IAEA chief heads to Tehran, as Iran’s 83.7% enrichment triggers alarm

The visit comes ahead of Grossi’s trip to the US, and at the height of tensions between the nuclear watchdog and the Islamic Republic as the latter continues to ramp up nuclear enrichment toward the weapons-grade bar.

The head of the International Atomic Energy Agency (IAEA) Rafael Grossi will land in Tehran late Friday for talks on the Islamic Republic’s nuclear activities, Iran’s state media outlets reported. The visit comes as nuclear talks hit a stalemate with the West, and amid warnings that Iran’s uranium enrichment is closer to the weapons-grade bar.

On his fourth trip to Tehran since taking the helm in late 2019, Grossi is expected to sit down with Iran’s atomic chief Mohammad Eslami. More importantly, however, he is reported to have requested a meeting with hard-line President Ebrahim Raisi.

Despite a period of relatively stable cooperation between the two sides after the implementation of the 2015 Iran nuclear deal, relations between Tehran and the IAEA have increasingly strained over the past two years. The watchdog accuses Tehran of stonewalling probes into its nuclear enrichment program, most notably after inspectors detected activity at two undeclared sites last year.

Under the nuclear deal, the Joint Comprehensive Plan of Action (JCPOA), Iran was required to adhere to a strict cap of 3.67% on its enrichment in exchange for sanctions relief. Nonetheless, since the US withdrawal from the accord in 2018, the rate has been exponentially raised as high as 60%. In justifying the breaches, Iran has also cited the three European signatories’ failure to deliver on the JCPOA’s promised economic dividends.

On Tuesday, an IAEA report obtained by The Associated Press revealed that Iran had taken its enrichment to yet another level, 83.7%, just slightly below the purity rate needed for developing a nuclear bomb.

Reacting one day later, Eslami, the Iranian atomic chief, did not dismiss the claim, according to comments carried by the IRNA news agency. Yet he noted that the inspectors’ data was based on a tiny sample “even invisible to a microscope” and said, “What counts is the volume of the stored uranium.”

Grossi’s Tehran visit is taking place ahead of his mid-March trip to Washington and a fresh quarterly meeting of the IAEA board of governors, which formally and strongly criticized Tehran’s failure to cooperate in its last meeting in November.

The timing, according to the Iranian Reformist daily Etemad, has given the trip more of a political rather than a technical nature. Given the ongoing tensions with the West, the paper argued in a Thursday front-page article, “The political aspects of the visit are no secret to anyone.”

Tehran has long accused the IAEA of bowing to pressure from the United States, its European allies and Israel while drafting its inspection reports.

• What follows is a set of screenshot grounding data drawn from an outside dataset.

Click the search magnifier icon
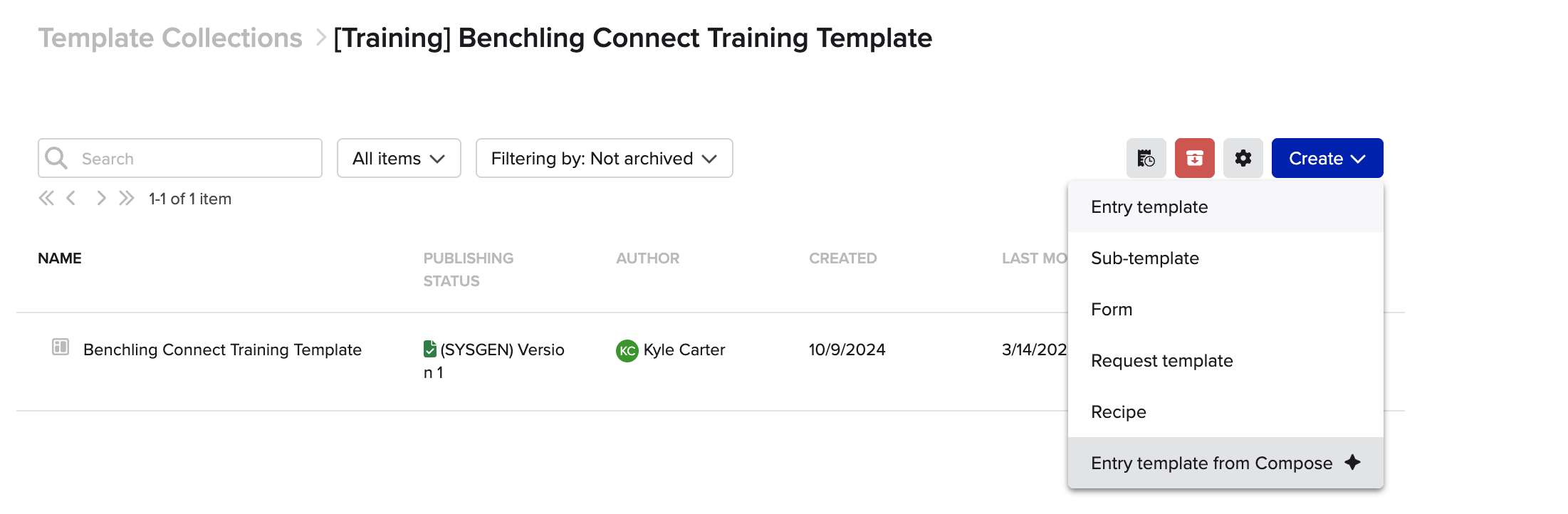The height and width of the screenshot is (514, 1568). pyautogui.click(x=56, y=158)
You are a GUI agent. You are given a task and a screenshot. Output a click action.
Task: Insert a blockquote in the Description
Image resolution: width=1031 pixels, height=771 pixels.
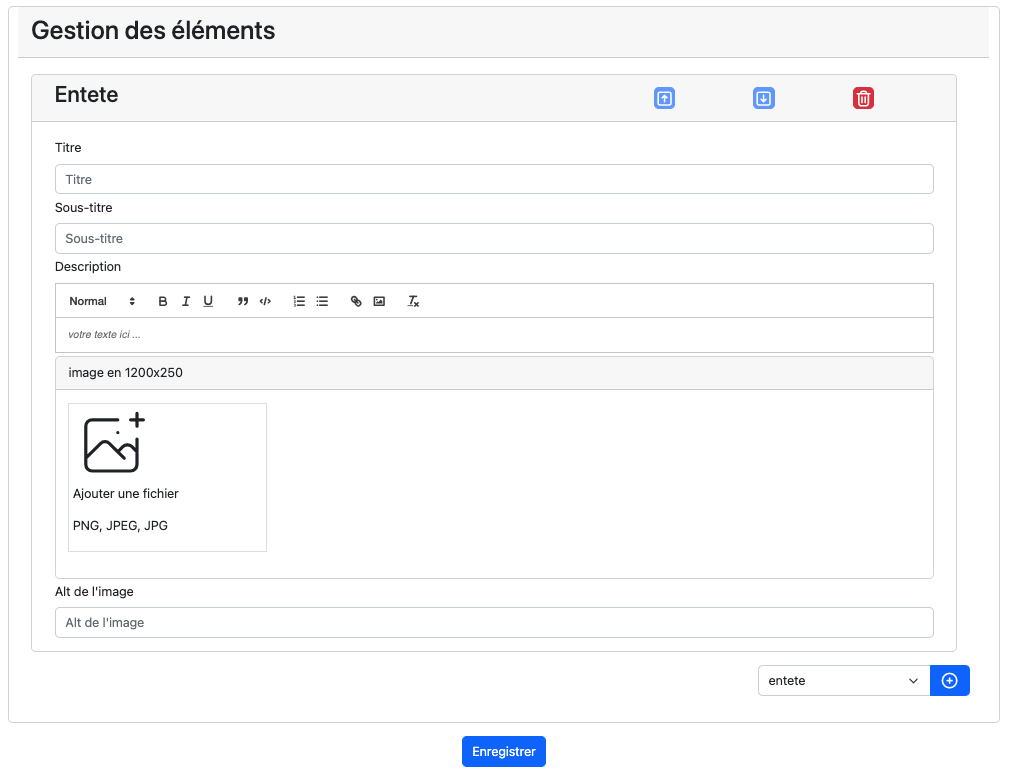(x=243, y=301)
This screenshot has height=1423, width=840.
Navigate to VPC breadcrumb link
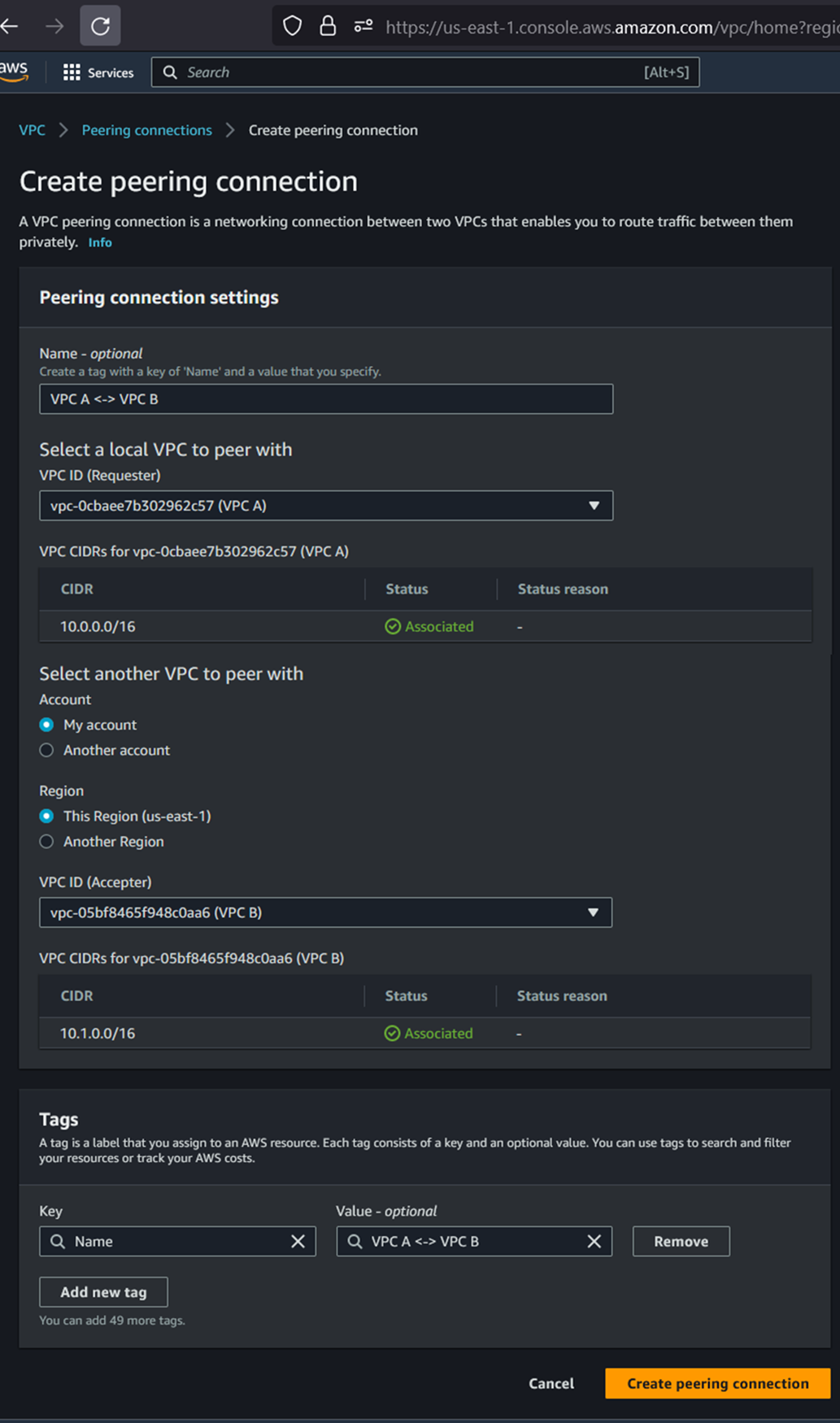click(x=33, y=130)
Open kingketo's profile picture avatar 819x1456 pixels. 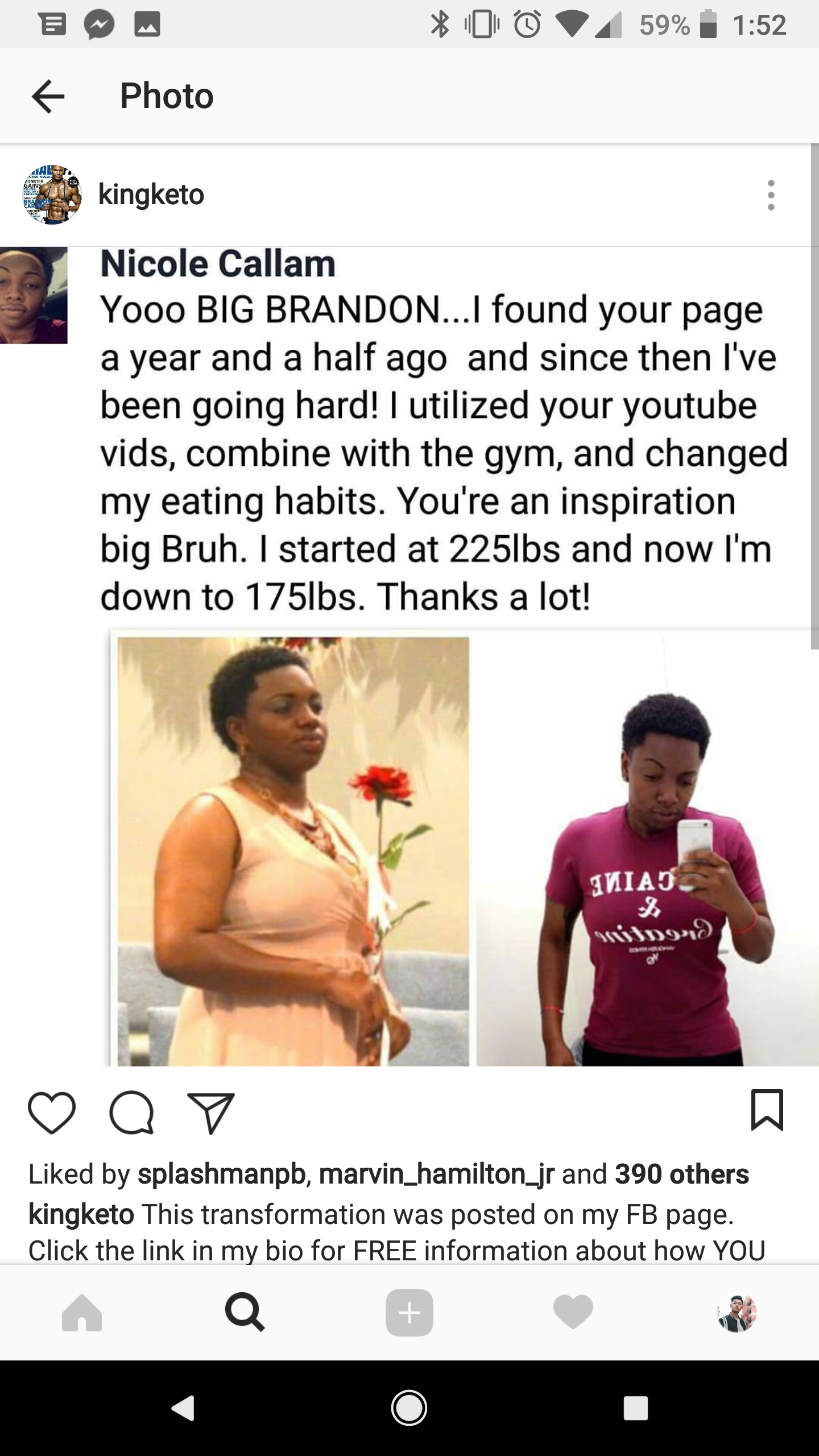click(x=52, y=195)
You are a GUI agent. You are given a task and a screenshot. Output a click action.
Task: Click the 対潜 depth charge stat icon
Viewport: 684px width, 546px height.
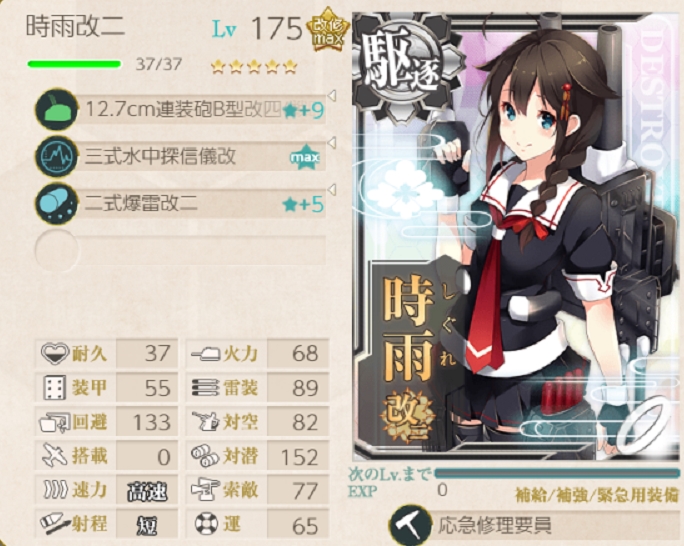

This time around, Iranian authorities appear to be still shrugging off Western worries and have come out with new warnings over a potential resolution from the board of governors.

Foreign Minister Hossein Amir-Abdollahian addressed the issue at a UN disarmament conference in Geneva earlier this week. “Iran reserves the right to reciprocal measures,” he said.

The Wall Street Journal reported on Thursday that Britain, France and Germany are pushing for a public censure of Tehran in response to its enrichment levels, while the Biden administration is reluctant to do that. Israel has also stepped up its military planning for possible strikes against Iran’s nuclear infrastructure.